Mei turun ke bawah, mengunci pintu seperti biasa dan kembali ke kamar, hari ini ia akan membongkar koper-kopernya. Chao bilang, sudah waktunya Mei tidak memikirkan lagi untuk mencoba kabur, dan dengan alasan baju-baju akan berbau apek jika terus-terusan berada dalam koper, Chao meminta Mei memindahkannya ke dalam lemari semalam.
“Aku pikir kamu harus segera memindahkan barang-barangmu ke lemari, aku tak mau berlama-lama menunggu untuk kembali ke kamar ini”, kata Chao kemarin.
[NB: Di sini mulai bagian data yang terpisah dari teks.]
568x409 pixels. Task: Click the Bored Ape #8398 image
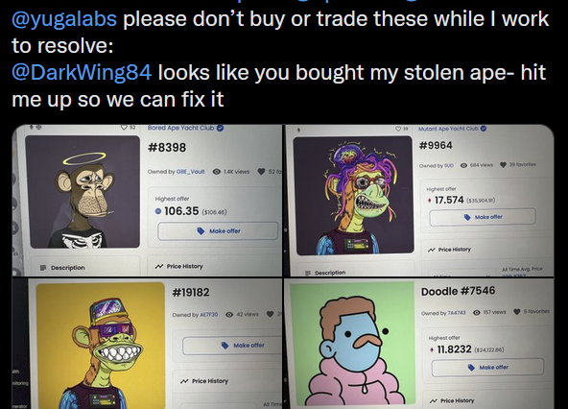pos(83,192)
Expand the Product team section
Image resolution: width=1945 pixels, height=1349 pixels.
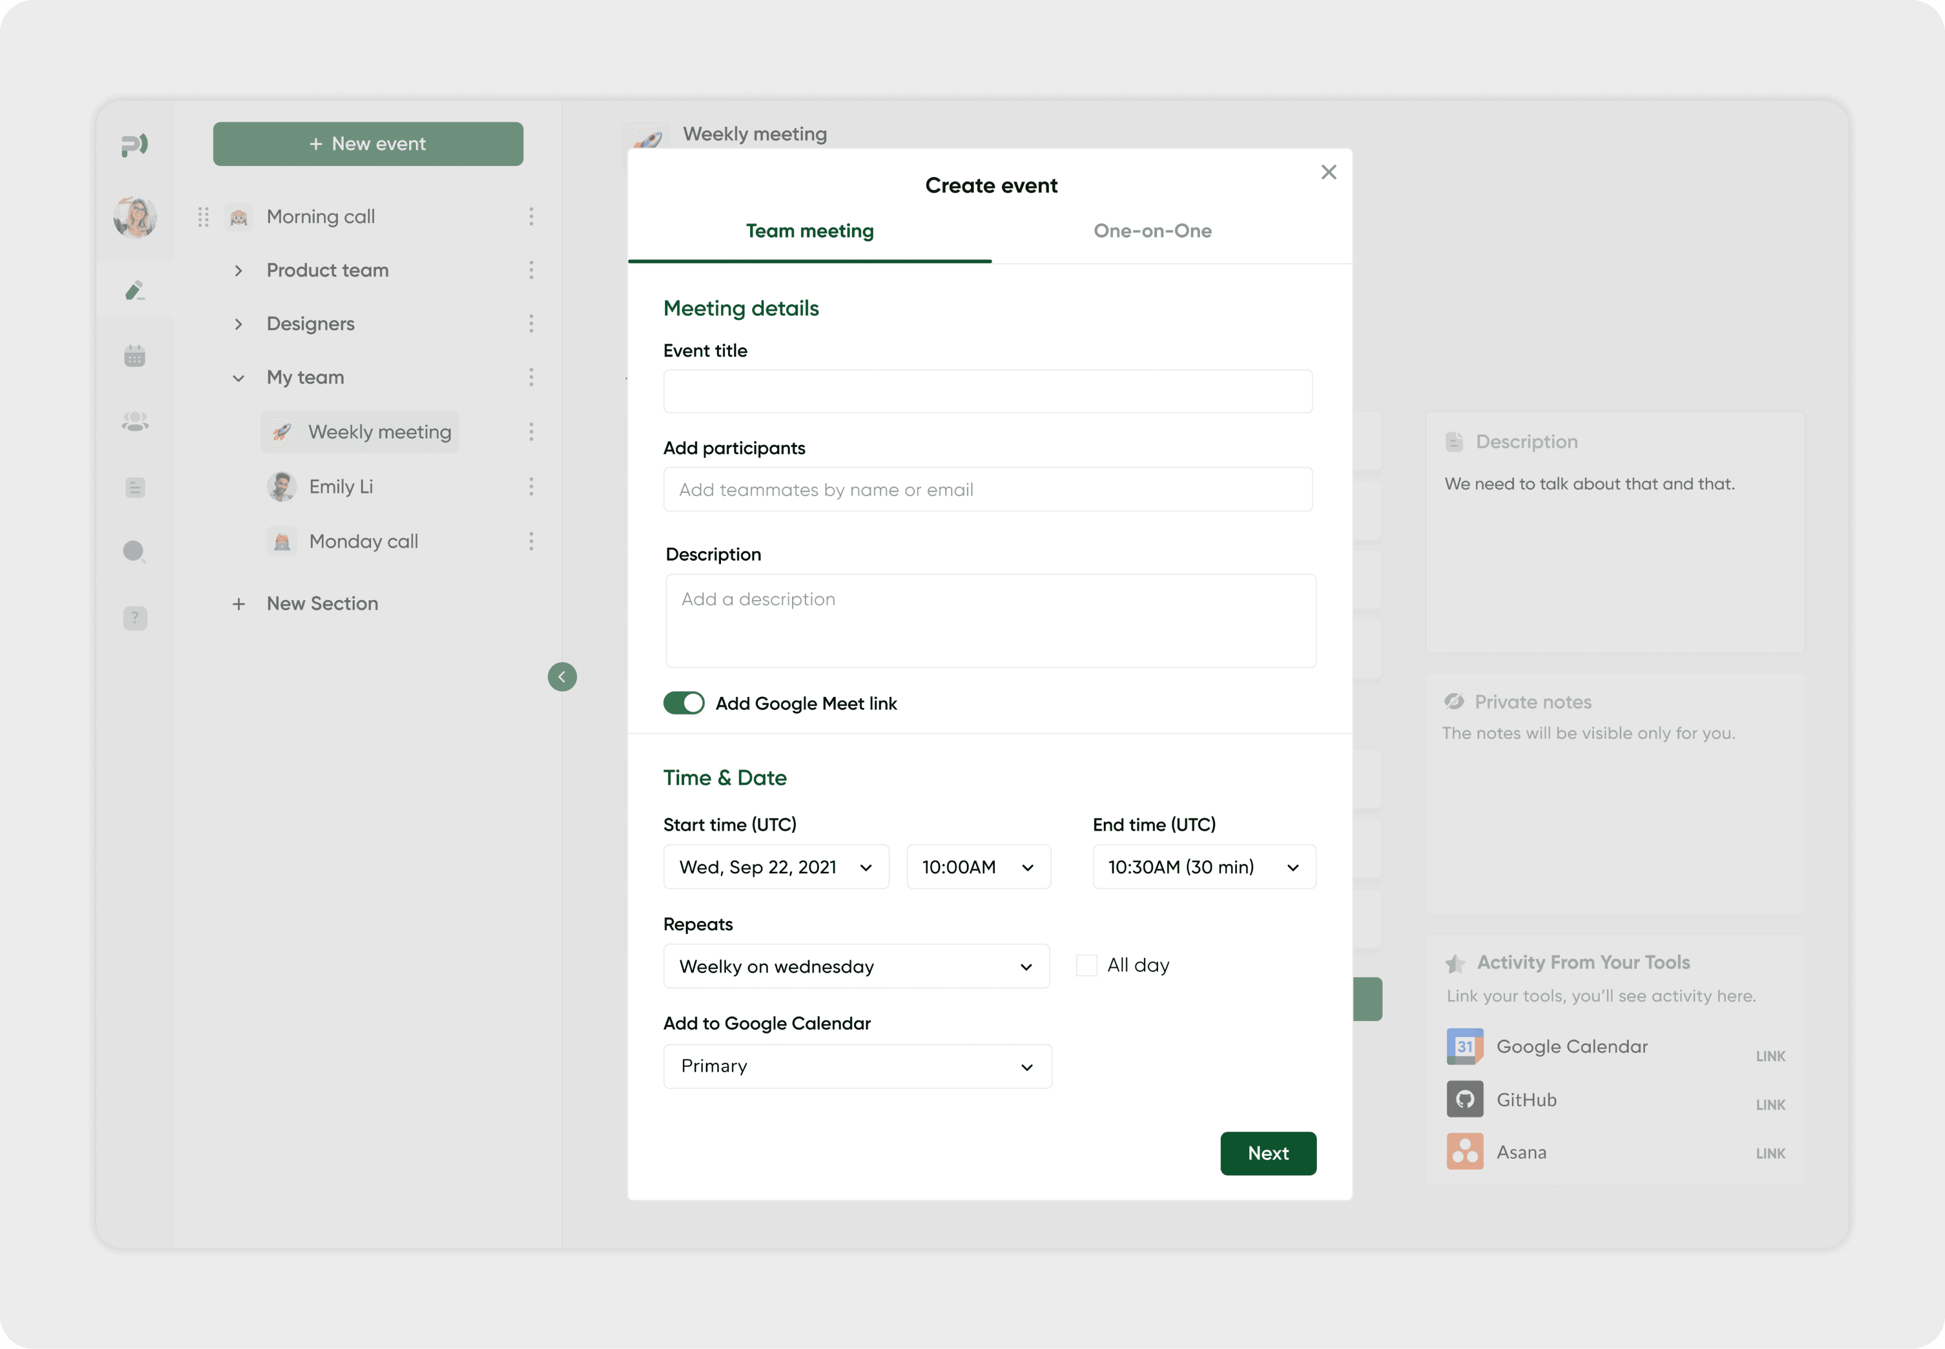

Dan ketika mendengarnya Mei tergidik ketakutan dan keringat dingin tiba-tiba merembes deras, terasa di punggungnya yang tiba-tiba terasa lembab karena keringat.
‘Kamu sakit”, tanya Chao ketika tadi malam tiba-tiba masuk dan mendapati Mei masih dalam selimutnya, Chao meraba kening Mei karena tidak mendengar jawabannya, cuma gelengan kepala, dan Mei segera menarik selimutnya hingga menutupi sebagian mukanya, dan kakinya merasa gemetar.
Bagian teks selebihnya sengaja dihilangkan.